Let’s get one thing clear form the start. It takes time to sell a business, typically the best part of a year but don’t think that it can’t take even longer. It’s the nature of the beast.


Let’s reflect on what could well happen to YOU.


The broker markets your business, discreetly of course, and within a few weeks prospects dribble in. Seven expressions of interest – not a bad start but remember that this is a numbers game and the funnel has a very wide opening.


After a few phone calls and emails to and from 4 of the original 7 drop out. Why?


Typically some firms reply to absolutely anything and everything because it suits their business model and they are not timewasters but simply cast their nets wide. One is seeking a distressed sale and your is most definitely not. The other simply blasts a message that they will pay more than any other offer, which means they are not serious.
So now we have 3 punters left and they sign the NDA. Following some more calls and checks by the broker he or she feels that it is time to progress to meetings.


As if you have not had enough of meetings in the past 12 months but now we’ve “upped the ante” because the hidden message contained within a request to meet is that if you are a timewaster please don’t bother.


Three meetings tomorrow, looks like we’re home and dry. Not so!


Each meeting goes well and within 3 days you have 3 offers. One really juicy one 15% above your target price, one bang on and one 30% below. No matter, they are serious, have funds and a reason to do the deal.


More time passes and you choose the highest bid as all that separates them form the rest if money.


Heads of terms are drawn up etc etc etc and due diligence commences.


All the time and money invested in the past 12 months is going to pay off because you know everything is in order.


Everything is going swimmingly and you can almost smell the millions in your bank account as you look forward to spending time doing all the things you never got around to in your spare time. 


One week to go until the draft contract arrives at your solicitor.


BANG! 


Your buyer is critically injured in a cycling accident. 

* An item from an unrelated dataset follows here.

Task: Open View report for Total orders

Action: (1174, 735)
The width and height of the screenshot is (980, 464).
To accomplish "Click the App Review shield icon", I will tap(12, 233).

What now? Walk away from her and go to one of the other suitors – crass and insensitive, and after all they will hopefully recover and continue. Tough call, so you sit it out until 12 weeks pass and you realise they are not going to be your buyer.


So back to offer #2 . We’ll explain everything and they’ll surely understand. Of course they do, they heard about the crash in a trade journal and even sent a “get well” card. Actually, they have lost interest because they family have approached them to buy the business as the director is unable to return to work. A nice price with an earn-out. Ideal.


But it’s worse than that. Because your nightmare has only just begun. The new combined firm is a major strategic threat to you and everybody knows it.


So you go back to the lowest offer and they tell you they will chew it over. What does this mean? Will they sell out themselves to the new combines firm or try to get you on the cheap and fight It out in the changed market landscape. After all, it’s a niche sector with only 11 players in the country.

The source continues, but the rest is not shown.